A total of 165m visits were made to pubs, bars and clubs over the festive period - an increase of 15m from the previous year - with total food and drink sales up 2% on the 2013 period.

That is according to latest figures from the CGA Peach Trading Index into Christmas footfall trends which found 37.8m customers visited pubs and bars in the four weeks ending 3 January.

Individual customers made an average of more than four visits in the period and venues sold an average of 569 more drinks during the four week festive period.

Footfall peaked on New Year’s Eve with 11.3m visits made to on-trade venues with over half of these being pubs; Christmas Eve and ‘Black Friday’ saw 9.6m visits each and Black Friday was the on-trade’s best day for drinks sales.

Christmas Day attracted the largest total of food and drink sales with food now as important to pubs as drink and accounted for 51% of total sales over Christmas—down from 52% last year.

It found that consumers like to experiment when eating and drinking out at Christmas, with 2.2 million trying a new product or drink.

Client services director at CGA Strategy, Rachel Perryman, said: “This research shows that visits to pubs, bars, restaurants and clubs are an integral part of the UK’s Christmas—but it also reveals ways in which the on-trade can get an even bigger share of the festive spend. Operators who get their offer spot on and are prepared to experiment with products and promotions will be best placed to take advantage when Christmas comes around again.”

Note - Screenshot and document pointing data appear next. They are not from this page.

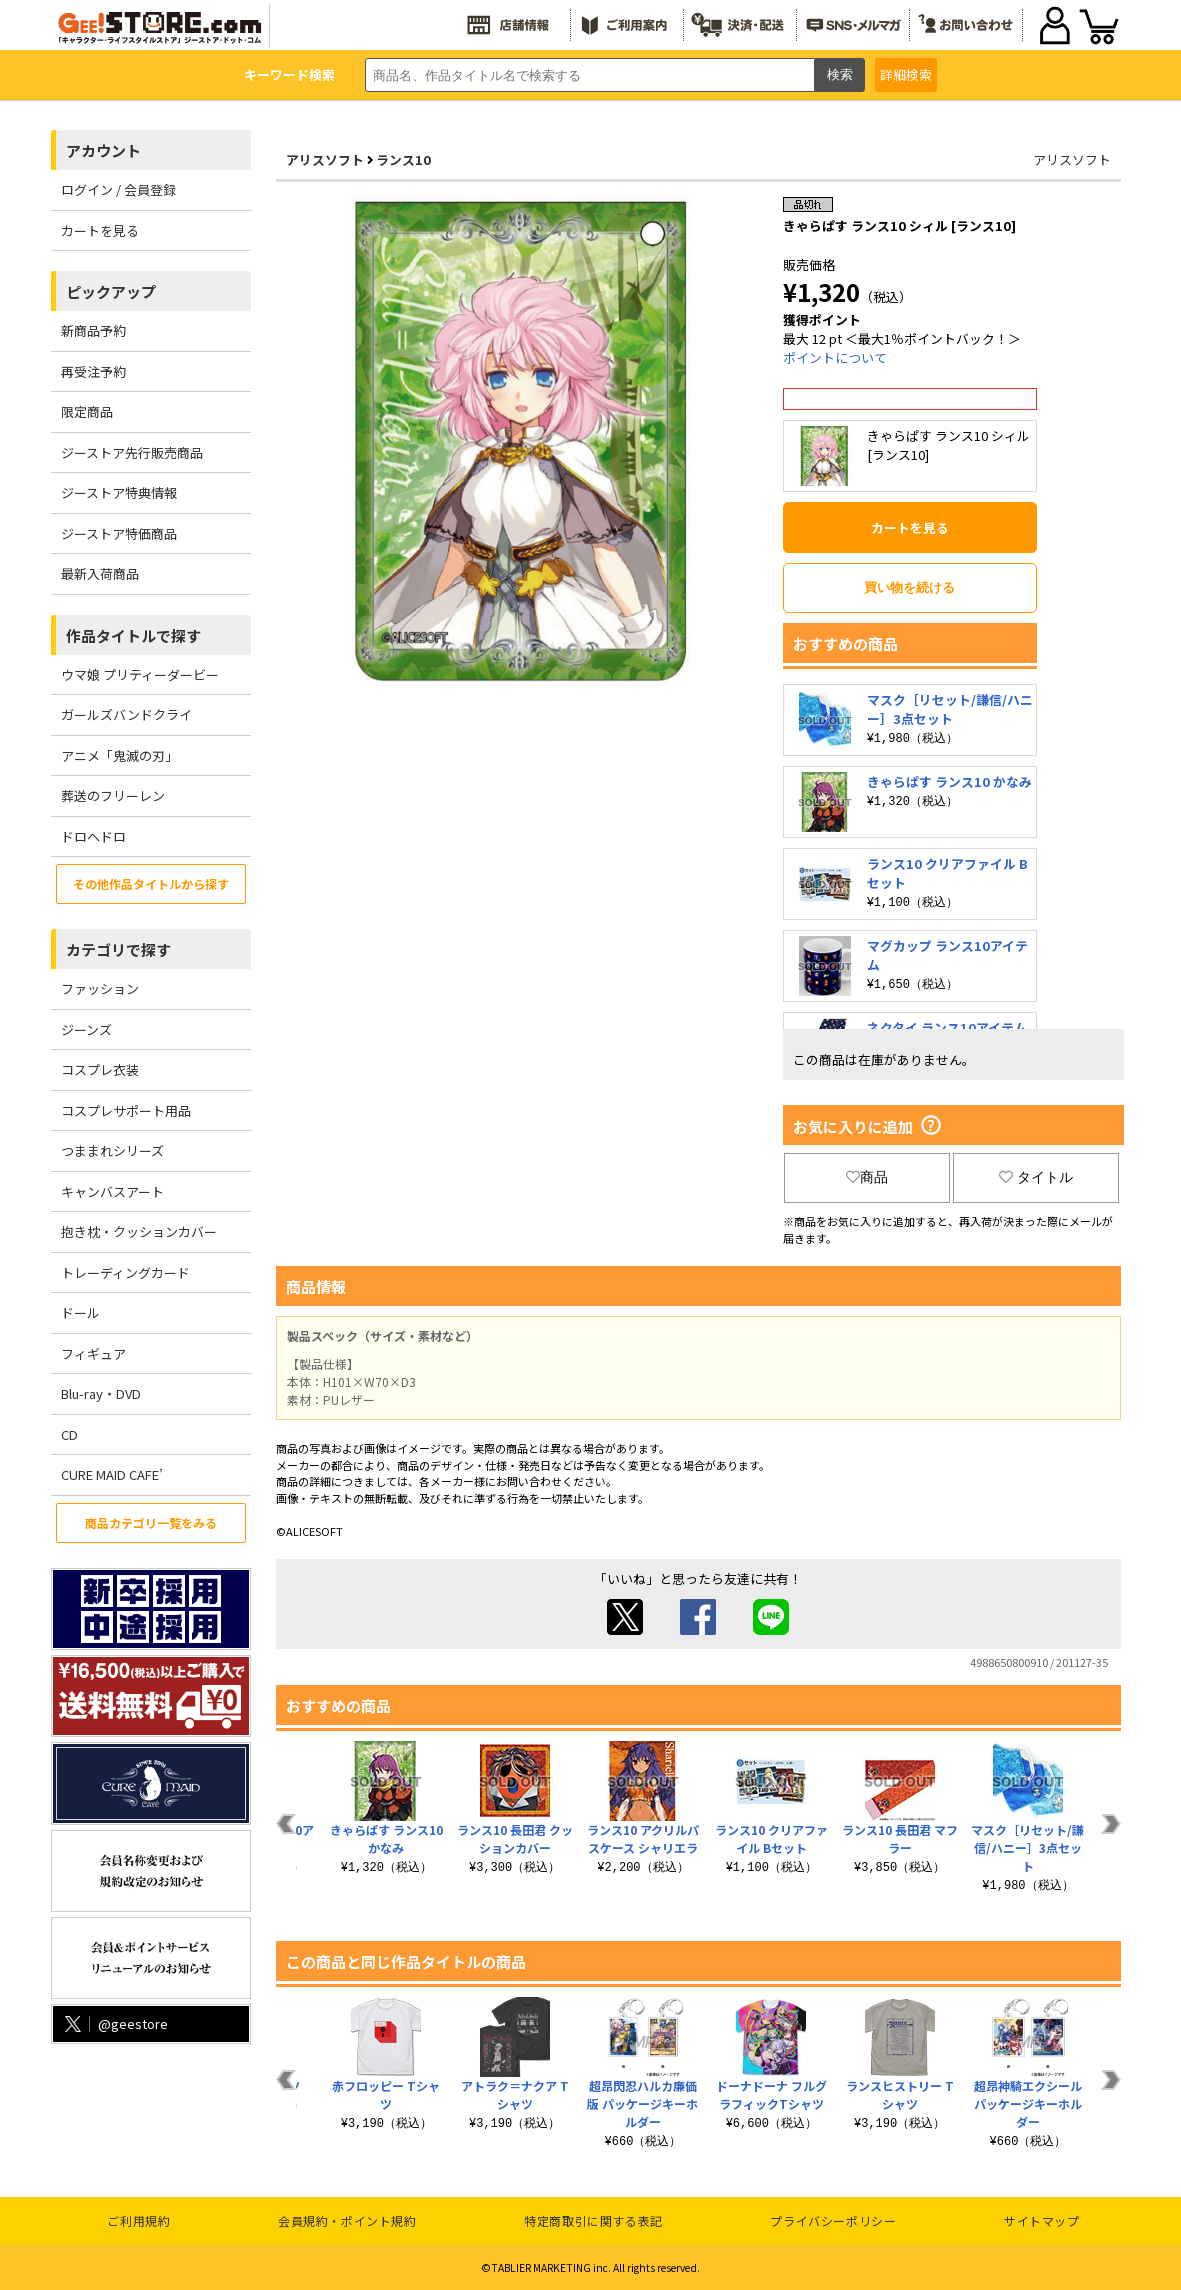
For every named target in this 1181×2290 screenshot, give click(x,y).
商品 (867, 1177)
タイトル (1036, 1177)
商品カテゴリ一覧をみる (151, 1522)
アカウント (103, 150)
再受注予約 (93, 371)
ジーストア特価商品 (119, 533)
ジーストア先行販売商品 (132, 452)
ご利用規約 (138, 2220)
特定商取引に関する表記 (593, 2220)
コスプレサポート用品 (126, 1110)
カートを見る (100, 230)
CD (69, 1434)
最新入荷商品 (100, 573)
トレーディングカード (125, 1272)
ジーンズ (86, 1029)
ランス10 (403, 159)
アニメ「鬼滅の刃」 (119, 755)
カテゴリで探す (118, 949)
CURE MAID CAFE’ (112, 1474)
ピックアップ (111, 291)
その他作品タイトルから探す (151, 883)
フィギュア (93, 1353)
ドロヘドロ (93, 836)
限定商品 (87, 411)
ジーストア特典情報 (119, 492)
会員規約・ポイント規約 (347, 2220)
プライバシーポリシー (833, 2220)
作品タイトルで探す (133, 635)
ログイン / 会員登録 (118, 189)
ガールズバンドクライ (126, 714)
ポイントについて (835, 357)
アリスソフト (325, 159)
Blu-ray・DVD (101, 1393)
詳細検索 (906, 74)
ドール (80, 1312)
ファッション (100, 988)
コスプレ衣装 (100, 1069)
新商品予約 (93, 330)
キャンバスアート (112, 1191)
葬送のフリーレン (113, 795)
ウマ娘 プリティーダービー (140, 674)
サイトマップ (1042, 2220)
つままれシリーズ (112, 1150)
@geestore (114, 2023)
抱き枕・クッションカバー (139, 1231)
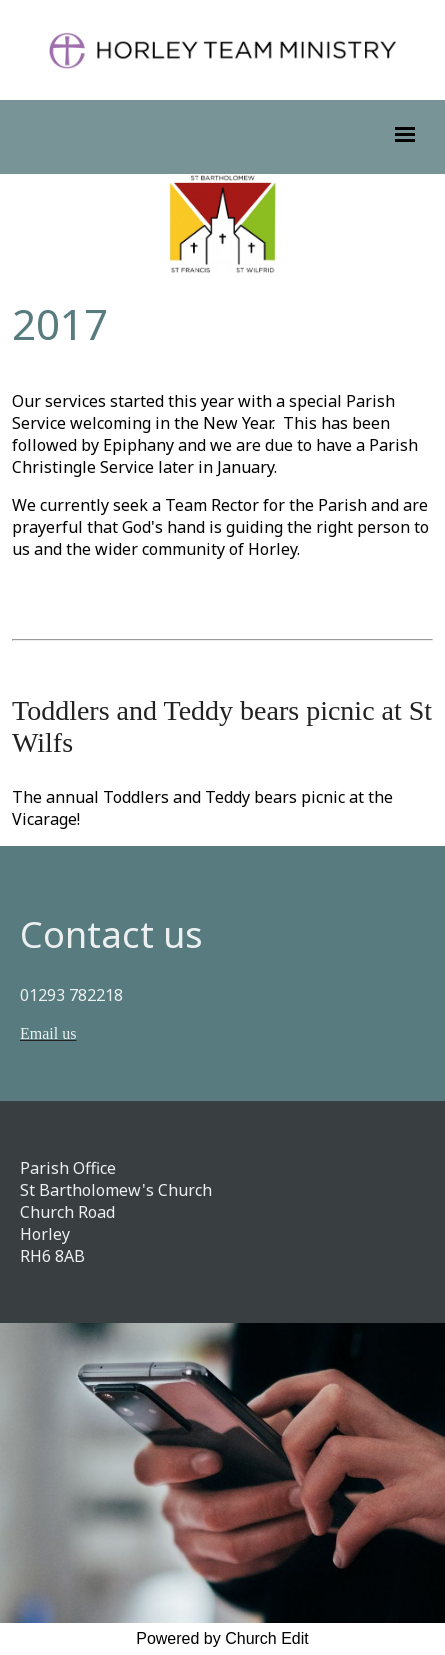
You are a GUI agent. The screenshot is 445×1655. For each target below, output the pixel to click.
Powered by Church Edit (222, 1638)
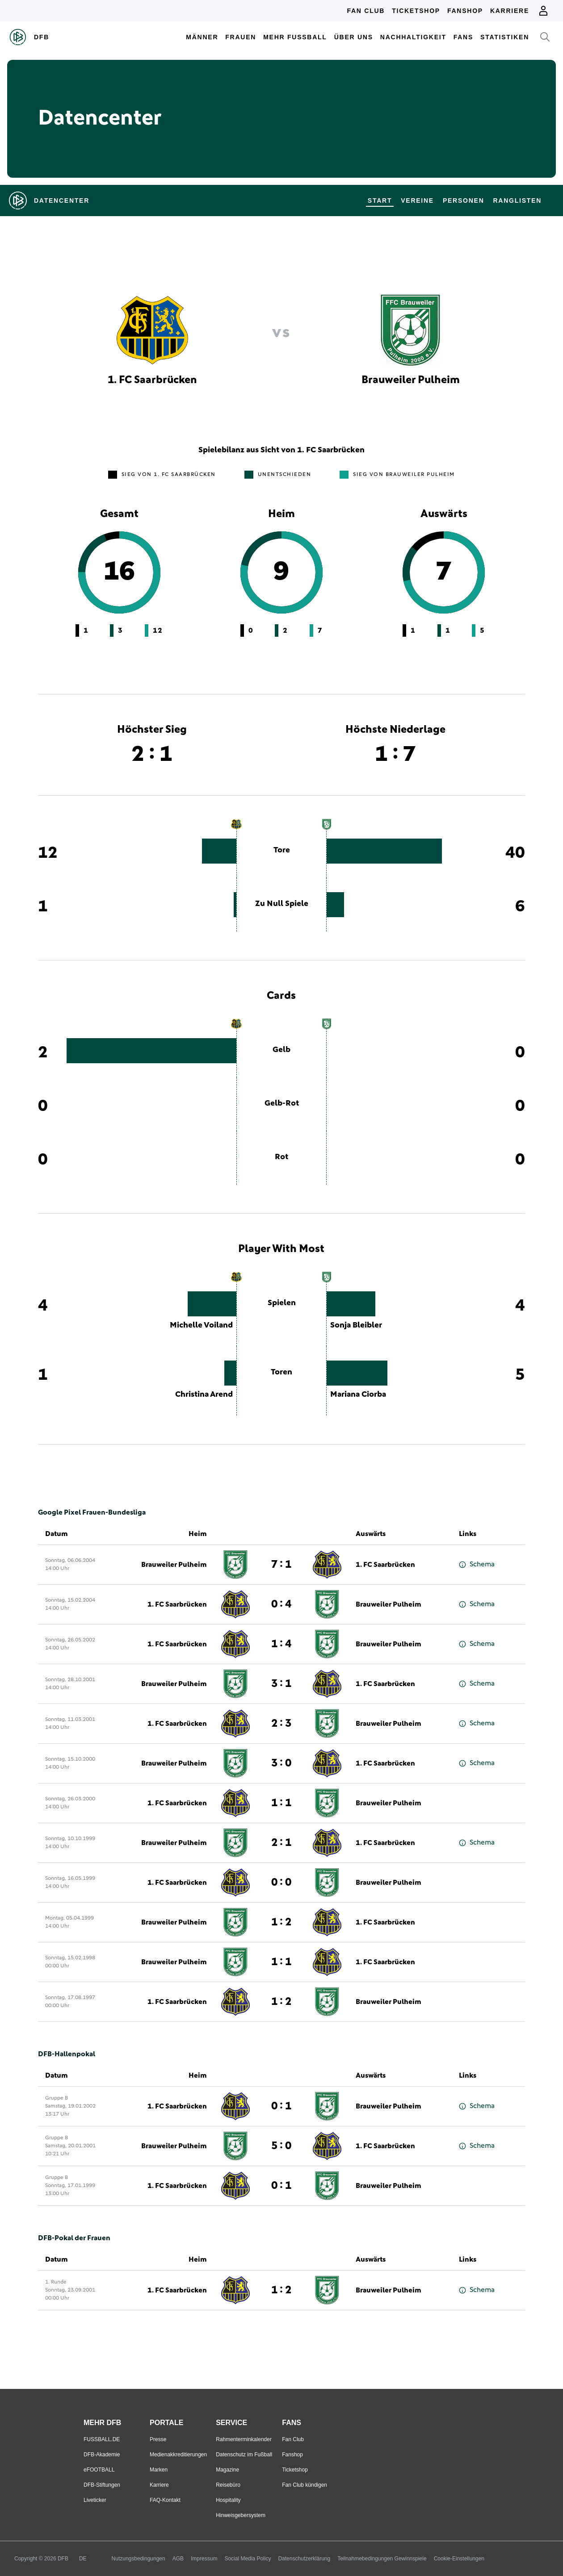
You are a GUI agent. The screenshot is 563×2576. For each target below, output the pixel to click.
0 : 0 (281, 1882)
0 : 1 (281, 2106)
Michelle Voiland (201, 1325)
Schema (477, 1564)
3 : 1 (281, 1683)
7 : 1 (281, 1564)
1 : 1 (281, 1803)
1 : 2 (281, 1922)
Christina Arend (204, 1394)
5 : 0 (281, 2146)
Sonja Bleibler (356, 1325)
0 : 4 (281, 1604)
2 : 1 (281, 1842)
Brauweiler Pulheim (174, 1564)
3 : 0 (281, 1763)
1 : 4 (281, 1644)
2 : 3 (281, 1723)
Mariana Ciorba (358, 1394)
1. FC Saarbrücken (385, 1564)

CGA Strategy said its findings are in line with positive Christmas trading updates from pub operators including JD Wetherspoon, Fuller’s, Marston’s, Greene King and Mitchells & Butlers. The data from the Coffer Peach Business Tracker also revealed like for like sales for managed pub and bar groups in the longer six-week period to January 3 were also up 2.0% on 2013, though this is based on casual dining restaurants as well as pubs.